This is an unusual biography of a highly unusual man, the prodigiously gifted mathematician and professional eccentric John Horton Conway—creative scientist, teacher, showman, and cult figure. His third ex-wife told the author, Siobhan Roberts, that he was both “the most interesting person I have ever met” and “the most selfish, childlike person I have ever met,” and that she didn’t think she would marry again because John had “set the bar rather high.”
Writing about Conway’s work is difficult because it’s all over the map, including significant contributions to number theory, the theories of groups, knots, games, coding, and, more recently, to quantum mechanics. The arc of his story is determined not, as in many scientific lives, by the urge to ever deeper exploration of a few fundamental questions, but by a vow he made, at a critical time, to “stop worrying and feeling guilty” and permit himself to think about whatever pleased him. So, for example, he has devised a clever algorithm for calculating the day of the week on which any given date falls and regularly practices in order to use it as a parlor trick.
“Mathematicians in general don’t do . . . calculational tricks,” he says. “My colleagues in Princeton think it’s rather beneath them. They don’t think anything is beneath me.”
Thus the substance of what Conway does is inseparable from his outsized personality. Roberts, a science journalist, has therefore written an entertaining, often exhilarating, book that reads like a deeply researched magazine profile. (Its website naturally contains a blurb from Conway: “I couldn’t put it down!”) The book consists largely of anecdotes—often very funny, many presumably true—and extensive quotations from a very quotable man: “I have taste but I don’t exercise it very frequently. So I’m just as likely to be doing something that’s not worth doing as something that is.”
Every superhero needs an origin story, and Conway’s comes in two acts. As a schoolboy, he says, he was a shy, insecure outsider, the “math brain.” But when he arrived at Cambridge to begin university studies he realized that, since no one there knew him, he could start from scratch. So he willed himself to become an extrovert. (On first encountering Conway, I wondered: Is he really like that? Is it all an act? The answer, it turns out, is: Yes.)

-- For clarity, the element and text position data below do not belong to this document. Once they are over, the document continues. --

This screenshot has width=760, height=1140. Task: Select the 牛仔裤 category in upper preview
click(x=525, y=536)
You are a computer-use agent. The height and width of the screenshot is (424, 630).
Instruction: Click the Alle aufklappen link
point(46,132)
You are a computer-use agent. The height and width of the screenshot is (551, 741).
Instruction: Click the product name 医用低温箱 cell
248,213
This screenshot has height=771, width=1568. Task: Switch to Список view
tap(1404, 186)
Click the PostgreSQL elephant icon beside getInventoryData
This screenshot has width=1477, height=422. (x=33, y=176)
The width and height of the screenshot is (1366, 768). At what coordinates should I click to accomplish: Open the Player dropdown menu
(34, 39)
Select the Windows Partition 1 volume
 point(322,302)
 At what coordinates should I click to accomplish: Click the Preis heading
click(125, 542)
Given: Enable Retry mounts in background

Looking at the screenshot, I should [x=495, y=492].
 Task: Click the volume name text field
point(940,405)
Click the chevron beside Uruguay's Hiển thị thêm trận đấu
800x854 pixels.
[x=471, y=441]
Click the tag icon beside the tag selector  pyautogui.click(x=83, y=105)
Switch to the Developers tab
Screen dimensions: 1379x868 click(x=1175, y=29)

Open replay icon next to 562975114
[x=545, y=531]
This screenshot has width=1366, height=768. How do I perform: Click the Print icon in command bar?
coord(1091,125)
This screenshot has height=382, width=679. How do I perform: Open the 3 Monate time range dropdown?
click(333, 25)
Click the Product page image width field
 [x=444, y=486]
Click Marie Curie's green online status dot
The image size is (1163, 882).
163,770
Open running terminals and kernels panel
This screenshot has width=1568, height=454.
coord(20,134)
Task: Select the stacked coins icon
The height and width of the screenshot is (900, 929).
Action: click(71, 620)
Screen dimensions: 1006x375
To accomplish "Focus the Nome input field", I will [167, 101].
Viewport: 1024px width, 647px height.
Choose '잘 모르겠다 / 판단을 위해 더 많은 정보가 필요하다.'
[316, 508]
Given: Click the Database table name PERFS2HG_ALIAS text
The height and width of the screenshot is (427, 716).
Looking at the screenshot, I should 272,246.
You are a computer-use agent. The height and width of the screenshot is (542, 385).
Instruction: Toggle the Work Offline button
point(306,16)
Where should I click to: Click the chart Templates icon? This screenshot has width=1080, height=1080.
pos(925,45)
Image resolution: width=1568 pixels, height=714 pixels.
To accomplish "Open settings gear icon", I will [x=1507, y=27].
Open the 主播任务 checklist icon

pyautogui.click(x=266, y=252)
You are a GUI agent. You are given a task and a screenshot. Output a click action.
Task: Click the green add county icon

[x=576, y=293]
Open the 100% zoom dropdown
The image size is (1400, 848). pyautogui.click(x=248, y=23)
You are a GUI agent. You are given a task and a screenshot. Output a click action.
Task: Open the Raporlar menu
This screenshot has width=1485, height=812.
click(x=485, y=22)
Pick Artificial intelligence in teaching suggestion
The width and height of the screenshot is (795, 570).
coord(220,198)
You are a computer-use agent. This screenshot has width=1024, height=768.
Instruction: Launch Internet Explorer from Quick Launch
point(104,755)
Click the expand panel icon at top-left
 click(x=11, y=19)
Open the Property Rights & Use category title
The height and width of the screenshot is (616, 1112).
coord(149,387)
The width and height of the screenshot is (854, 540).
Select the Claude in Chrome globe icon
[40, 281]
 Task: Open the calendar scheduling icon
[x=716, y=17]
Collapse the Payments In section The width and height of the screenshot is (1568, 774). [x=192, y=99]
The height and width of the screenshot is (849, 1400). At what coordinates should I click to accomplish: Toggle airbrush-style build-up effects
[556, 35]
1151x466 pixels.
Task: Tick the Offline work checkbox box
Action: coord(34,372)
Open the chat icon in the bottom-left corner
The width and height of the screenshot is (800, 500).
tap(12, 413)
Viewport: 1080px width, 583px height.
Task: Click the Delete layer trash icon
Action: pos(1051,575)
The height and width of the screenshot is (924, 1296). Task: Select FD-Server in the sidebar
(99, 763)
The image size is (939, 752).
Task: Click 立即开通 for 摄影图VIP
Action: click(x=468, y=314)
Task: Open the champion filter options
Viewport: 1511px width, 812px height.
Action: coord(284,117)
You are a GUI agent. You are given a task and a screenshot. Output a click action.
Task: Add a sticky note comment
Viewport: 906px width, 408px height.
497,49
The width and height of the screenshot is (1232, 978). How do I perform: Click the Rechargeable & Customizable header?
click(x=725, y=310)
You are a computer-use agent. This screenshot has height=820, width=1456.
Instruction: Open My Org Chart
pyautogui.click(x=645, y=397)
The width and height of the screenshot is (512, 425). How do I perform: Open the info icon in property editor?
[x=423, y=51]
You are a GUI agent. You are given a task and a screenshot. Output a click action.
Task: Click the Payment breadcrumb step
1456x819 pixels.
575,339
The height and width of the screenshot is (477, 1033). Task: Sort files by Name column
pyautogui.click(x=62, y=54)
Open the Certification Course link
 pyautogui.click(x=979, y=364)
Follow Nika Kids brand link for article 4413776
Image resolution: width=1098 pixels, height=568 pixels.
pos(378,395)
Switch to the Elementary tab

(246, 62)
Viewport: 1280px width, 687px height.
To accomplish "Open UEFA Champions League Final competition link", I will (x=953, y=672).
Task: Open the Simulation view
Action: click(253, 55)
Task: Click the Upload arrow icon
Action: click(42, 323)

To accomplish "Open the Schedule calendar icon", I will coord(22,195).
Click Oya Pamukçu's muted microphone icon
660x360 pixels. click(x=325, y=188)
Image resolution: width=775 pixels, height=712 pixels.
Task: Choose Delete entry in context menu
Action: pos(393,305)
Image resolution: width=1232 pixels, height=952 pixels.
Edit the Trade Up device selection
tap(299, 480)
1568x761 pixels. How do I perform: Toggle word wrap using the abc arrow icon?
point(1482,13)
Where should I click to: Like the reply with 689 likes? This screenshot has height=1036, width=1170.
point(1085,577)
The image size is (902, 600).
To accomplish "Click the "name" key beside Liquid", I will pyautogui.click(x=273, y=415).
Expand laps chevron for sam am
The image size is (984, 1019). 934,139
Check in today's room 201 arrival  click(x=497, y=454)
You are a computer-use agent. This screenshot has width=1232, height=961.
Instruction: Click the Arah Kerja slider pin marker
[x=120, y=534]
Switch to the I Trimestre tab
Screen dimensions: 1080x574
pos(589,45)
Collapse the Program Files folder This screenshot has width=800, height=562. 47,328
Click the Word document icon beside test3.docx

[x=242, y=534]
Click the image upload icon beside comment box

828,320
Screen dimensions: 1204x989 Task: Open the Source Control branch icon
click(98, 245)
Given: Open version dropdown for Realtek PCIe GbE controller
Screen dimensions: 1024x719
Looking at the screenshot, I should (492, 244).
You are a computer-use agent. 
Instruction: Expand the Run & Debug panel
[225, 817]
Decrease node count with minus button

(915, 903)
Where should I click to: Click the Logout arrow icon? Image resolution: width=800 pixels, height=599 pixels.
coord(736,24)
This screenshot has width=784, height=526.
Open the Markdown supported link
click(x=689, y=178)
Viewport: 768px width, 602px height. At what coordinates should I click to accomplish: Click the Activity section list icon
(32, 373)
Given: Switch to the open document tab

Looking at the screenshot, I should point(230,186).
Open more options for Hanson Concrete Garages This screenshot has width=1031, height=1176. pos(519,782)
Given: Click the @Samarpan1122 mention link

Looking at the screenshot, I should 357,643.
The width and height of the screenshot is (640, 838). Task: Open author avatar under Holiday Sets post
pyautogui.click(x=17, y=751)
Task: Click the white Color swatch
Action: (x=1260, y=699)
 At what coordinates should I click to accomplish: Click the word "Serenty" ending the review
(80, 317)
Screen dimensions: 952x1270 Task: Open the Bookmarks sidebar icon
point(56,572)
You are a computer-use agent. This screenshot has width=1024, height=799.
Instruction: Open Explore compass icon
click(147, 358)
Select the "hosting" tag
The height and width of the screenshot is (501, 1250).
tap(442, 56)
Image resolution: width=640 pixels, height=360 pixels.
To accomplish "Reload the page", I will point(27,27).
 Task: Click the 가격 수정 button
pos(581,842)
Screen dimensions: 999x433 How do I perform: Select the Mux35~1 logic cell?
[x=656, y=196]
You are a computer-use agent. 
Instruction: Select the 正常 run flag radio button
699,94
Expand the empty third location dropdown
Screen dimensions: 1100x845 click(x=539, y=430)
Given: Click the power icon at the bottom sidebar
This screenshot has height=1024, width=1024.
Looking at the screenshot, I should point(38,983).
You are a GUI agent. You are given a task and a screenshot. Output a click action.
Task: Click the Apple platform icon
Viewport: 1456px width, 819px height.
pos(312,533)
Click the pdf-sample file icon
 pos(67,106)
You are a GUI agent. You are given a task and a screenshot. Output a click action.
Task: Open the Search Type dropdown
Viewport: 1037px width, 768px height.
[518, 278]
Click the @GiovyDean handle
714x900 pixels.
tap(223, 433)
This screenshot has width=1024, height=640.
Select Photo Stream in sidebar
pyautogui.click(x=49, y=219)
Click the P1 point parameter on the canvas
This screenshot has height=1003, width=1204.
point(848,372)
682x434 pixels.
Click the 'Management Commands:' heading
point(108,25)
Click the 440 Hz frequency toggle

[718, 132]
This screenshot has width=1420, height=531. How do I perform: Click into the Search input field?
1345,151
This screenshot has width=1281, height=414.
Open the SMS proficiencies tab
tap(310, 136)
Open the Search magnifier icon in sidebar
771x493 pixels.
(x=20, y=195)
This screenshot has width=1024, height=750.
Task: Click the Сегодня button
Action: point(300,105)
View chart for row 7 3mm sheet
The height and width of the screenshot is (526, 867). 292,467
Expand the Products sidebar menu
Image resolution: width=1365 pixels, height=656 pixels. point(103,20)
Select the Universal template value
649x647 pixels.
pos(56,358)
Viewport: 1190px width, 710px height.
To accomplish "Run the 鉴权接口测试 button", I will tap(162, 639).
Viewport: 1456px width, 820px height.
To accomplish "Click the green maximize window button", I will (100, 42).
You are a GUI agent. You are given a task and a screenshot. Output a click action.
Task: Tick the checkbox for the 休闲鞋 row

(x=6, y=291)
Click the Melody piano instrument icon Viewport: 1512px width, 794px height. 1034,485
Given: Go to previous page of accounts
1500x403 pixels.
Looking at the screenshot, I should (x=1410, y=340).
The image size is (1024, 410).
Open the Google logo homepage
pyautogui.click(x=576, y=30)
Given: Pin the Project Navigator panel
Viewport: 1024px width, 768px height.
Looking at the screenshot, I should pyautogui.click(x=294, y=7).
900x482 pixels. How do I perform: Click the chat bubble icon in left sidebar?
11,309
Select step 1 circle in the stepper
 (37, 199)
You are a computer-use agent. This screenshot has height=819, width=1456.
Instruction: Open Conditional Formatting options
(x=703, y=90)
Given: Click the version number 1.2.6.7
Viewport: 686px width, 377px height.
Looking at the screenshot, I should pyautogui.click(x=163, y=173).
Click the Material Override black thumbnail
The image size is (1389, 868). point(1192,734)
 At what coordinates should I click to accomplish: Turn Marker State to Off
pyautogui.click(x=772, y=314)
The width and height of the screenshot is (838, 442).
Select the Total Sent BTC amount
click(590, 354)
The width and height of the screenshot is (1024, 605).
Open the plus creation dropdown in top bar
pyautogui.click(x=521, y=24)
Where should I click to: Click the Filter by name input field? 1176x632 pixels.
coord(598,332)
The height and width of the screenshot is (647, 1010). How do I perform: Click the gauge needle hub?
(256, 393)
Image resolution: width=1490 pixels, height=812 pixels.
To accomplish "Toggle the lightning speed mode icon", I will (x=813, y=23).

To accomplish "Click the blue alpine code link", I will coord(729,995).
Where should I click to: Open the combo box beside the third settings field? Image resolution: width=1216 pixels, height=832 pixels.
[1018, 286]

The curtain went up on Act Two in his early thirties. After a workmanlike Ph.D. he held a teaching appointment at Cambridge but spent most of his time holding court in the mathematics department common room playing backgammon and inventing, other games. He was oppressed by the thought that he had done, and was doing, no work of importance. Enticed by a problem in a then‑hot area—the search for exotic objects called “sporadic groups”—he buckled down and quickly discovered the Conway group.
“Before,” he told Roberts, “everything I touched turned to nothing. Now I was Midas, and everything I touched turned to gold.” Newfound confidence encouraged a life spent following, insouciantly, wherever curiosity might lead.
At the same time, he also became a celebrity to a wider, nonprofessional public by inventing the Game of Life—though he is now dismayed by the possibility that it will be the only thing he’s remembered for. Life was the subject of the most popular article that Martin Gardner ever wrote for his famous Scientific American column, “Mathematical Games.” It is not a game with winners and losers but rather a set of rules for a cellular automaton. Imagine a checkerboard with a limitless number of squares. Mark the board by placing checkers on some of the squares; given any such marking, the rules of Life define the next marking, so that repeated application of the rules causes the board to evolve, step by step.
The rules of Life are simple: Whether a square is occupied in the next position depends on how many of its neighboring squares are occupied in the current one. A checker is removed from a square—having, metaphorically, died of loneliness or overcrowding—if it has too few or too many neighbors, and one is placed on an empty square if a
suitable number of neighbors are available to (metaphorically) procreate there.
Conway’s interest lay in finding simple rules that could produce complex behavior. For example, there is no general procedure for predicting how a marking might evolve (e.g., whether it will eventually die out, leaving an empty board). Some markings act like beings that reproduce by populating the board with copies of themselves; some can simulate fully general programmable computers. The Life craze began before the advent of personal computers, so addicts played by filching millions of dollars’ worth of computer time from their employers.